Safe doubt.

I’m reading Christian mystic, Richard Rohr’s Breathing Underwater: Spirituality and the Twelve Steps right now. I knew halfway through the introduction that this would be a read-multiple-times kind of book.

In it, Rohr outlines the typical Twelve Steps of AA weaving in points on the complex journey of deepening one’s spirituality. Essentially, the golden thread tying it together is the paradox of grace. This upside-down logic clicks somewhere inside me other than my head—something I feel my intuition confirms before my intellect.

Anne Lamott articulates it well in her introduction to the book, “…the foundational ways that I believe Jesus and the Twelve Steps of AA are saying the same thing but with different vocabulary:

We suffer to get well.

We surrender to win.

We die to live.

We give it away to keep it.

This counterintuitive wisdom will be forever resisted, denied, and avoided, until it is forced upon us by some reality over which we are powerless—and, if we are honest, we are all powerless in the presence of full Reality.”

In acquiring a taste for contemplating paradoxes like these, I have gradually become repelled by tidy faith—organized spirituality packaged in the trappings of black-and-white doctrine and held in the grips of the people feeding it to us. I grew up learning how to wrap the mystery of God in a blanket of shaky Biblical interpretation, performance, and denial disguised as faith. And while I see my religious upbringing and the people involved in it through a lens of deep compassion, I cannot continue believing the way I once did.

This neat and tidy idea of religion is marketed to us by most contemporary churches, but the problem comes when these communities fail to admit that life is messier than they have the capacity to endure. As Rohr wrote, “Religion is for people who are scared to go to hell and spirituality is for people who have been through hell.”

Only in embracing doubt have I ever been able to hold onto a semblance of faith that I could actually touch, feel, and grip with my own hands. I like how Brene Brown puts it, “I don’t trust a spirituality that doesn’t have dirt under its nails.”

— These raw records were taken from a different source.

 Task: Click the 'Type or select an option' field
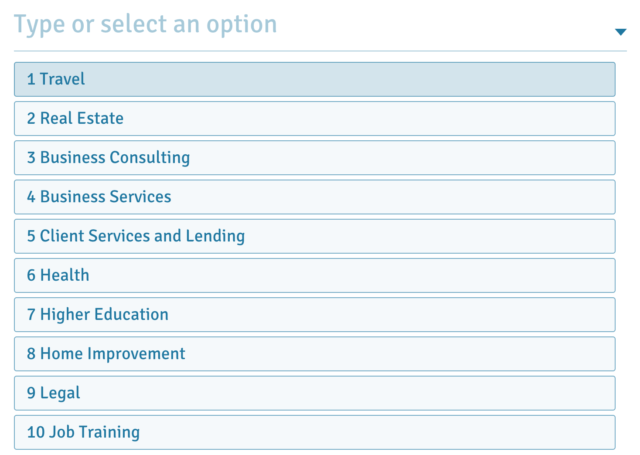point(300,25)
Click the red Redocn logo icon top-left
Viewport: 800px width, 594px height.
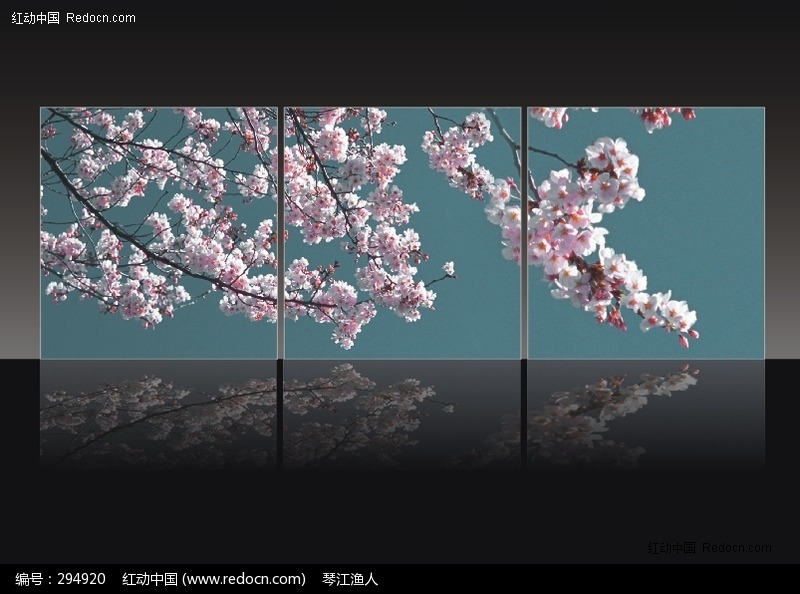pos(33,16)
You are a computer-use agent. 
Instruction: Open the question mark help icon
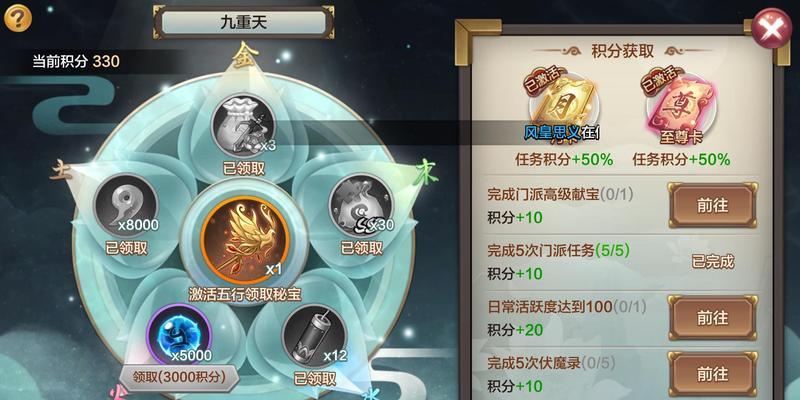pos(17,18)
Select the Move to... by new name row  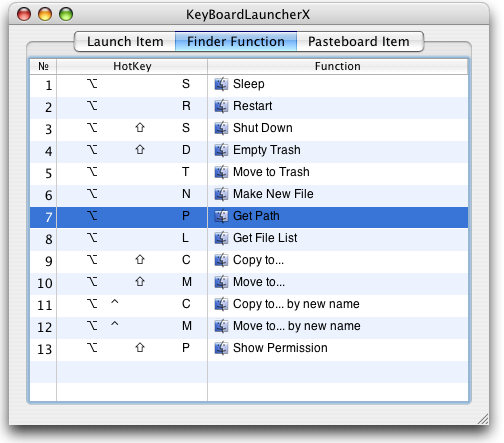pos(249,326)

I’m taking the risk to put beliefs under the microscope of rethinking, re-studying, and rehashing even if it threatens my entire worldview. I’m wrestling with concepts that were once spoon-fed to me. I’m running old ideas through the new filter of: “do I want to keep this or let this go?”

I have the privilege of getting to ask questions and I’m learning that it is the questions themselves that transform; not their answers.

One excerpt in Breathing Underwater has stuck with me for the last few days:

“I like to say that we must ‘undergo God.’ Yes, God is pure and free gift, but there is a necessary undergoing to surrender to this Momentous Encounter. As others have put it, and it works particularly well in English, to fully understand is always to stand under and let things have their way with us.”

It is unbelievably difficult work to stop and to “stand under” and let mystery have its way.

I don’t know what I’m talking about and I don’t know what I’m doing, but the more centered I become, the more I’m convinced that there is much more safety in doubt than there is in certainty.